La SAS Teva Santé ne produit cependant aucune pièce justificative des frais dont elle fait état et le paiement de M. X sous la pression d’un organisme de recouvrement ne vaut pas reconnaissance de dette.
Dans ces conditions, tant la SAS Teva Santé que M. X seront déboutés de leurs demandes respectives.
Sur les intérêts moratoires
Chaque partie pour ce qui la concerne peut prétendre aux intérêts de retard calculés au taux légal, en réparation du préjudice subi en raison du retard de paiement de sa créance par le débiteur.

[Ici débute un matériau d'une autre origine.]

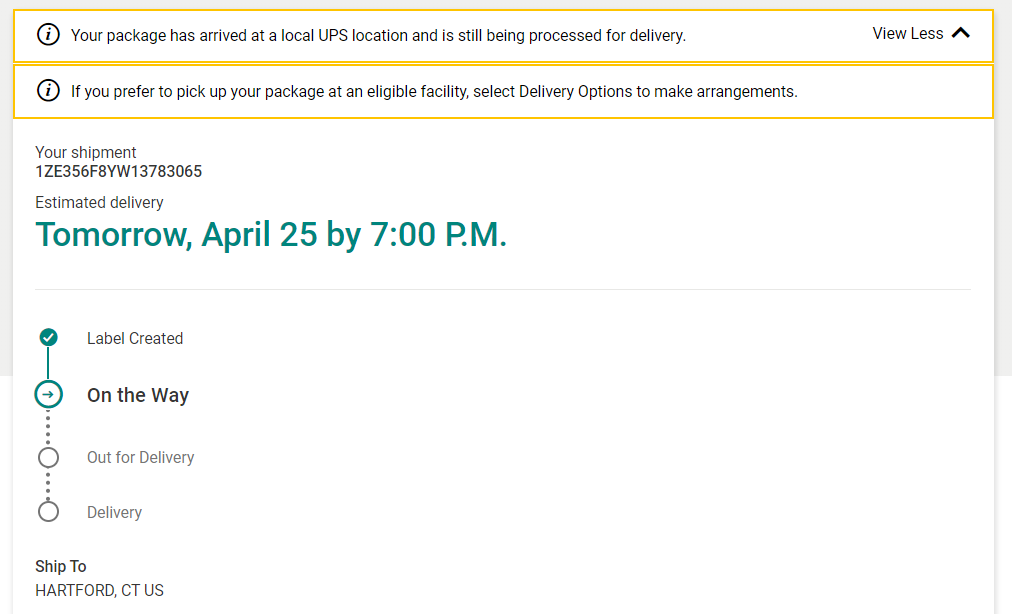Click the Ship To heading
Viewport: 1012px width, 614px height.
pyautogui.click(x=61, y=566)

Les condamnations prononcées produisent intérêts au taux légal à compter de la date de convocation de l’employeur devant le Bureau de Conciliation et d’Orientation pour les créances contractuelles, soit le 21 janvier 2016, et à compter de l’arrêt pour les créances indemnitaires.
Sur les dépens et les frais irrépétibles de procédure
Compte tenu de la teneur de la décision, chaque partie conservera la charge des dépens de première instance et d’appel qu’elle aura engagés et pour des considérations tirées de l’équité, elles seront déboutées de leurs demandes présentées sur le fondement de l’article 700 du code de procédure civile.
PAR CES MOTIFS
La COUR, statuant publiquement, par arrêt contradictoire et en dernier ressort,
CONFIRME le jugement rendu par le conseil de prud’hommes de Nanterre le 14 juin 2018 excepté en ce qu’il a débouté M. D X de sa demande pour irrégularité de la procédure de licenciement et en ce qu’il a débouté la SAS Teva Santé de sa demande tendant à la condamnation de M. D X à lui payer la somme de 8 464,21 euros à titre de remboursement d’un trop-perçu d’indemnité de non-concurrence,
Statuant à nouveau et y ajoutant,
CONDAMNE la SAS Teva Santé à payer à M. D X la somme de 9 216 euros au titre du non-respect de la procédure de licenciement,
CONDAMNE M. D X à payer à la SAS Teva Santé la somme de 8 464,21 euros à titre de remboursement du trop-perçu d’indemnité de non-concurrence,
DÉBOUTE M. D X de sa demande de 13 770 euros en remboursement des sommes indûment prélevées au titre des frais professionnels,
CONDAMNE chaque partie pour ce qui la concerne au paiement des intérêts de retard au taux légal à compter du 21 janvier 2016 sur les créances contractuelles et à compter de l’arrêt sur les créances indemnitaires,
DÉBOUTE M. D X de sa demande présentée en application des dispositions de l’article 700 du code de procédure civile,
DÉBOUTE la SAS Teva Santé de sa demande présentée sur le même fondement,
CONDAMNE chaque partie à supporter la charge des dépens de première instance et d’appel qu’elle aura engagés.
Arrêt prononcé publiquement à la date indiquée par mise à disposition au greffe de la cour d’appel, les parties ayant été préalablement avisées dans les conditions prévues au deuxième alinéa de l’article 450 du code de procédure civile et signé par Mme Isabelle Vendryes, présidente, et par Mme Élodie Bouchet-Bert, greffière, à laquelle la minute de la décision a été remise par le magistrat signataire.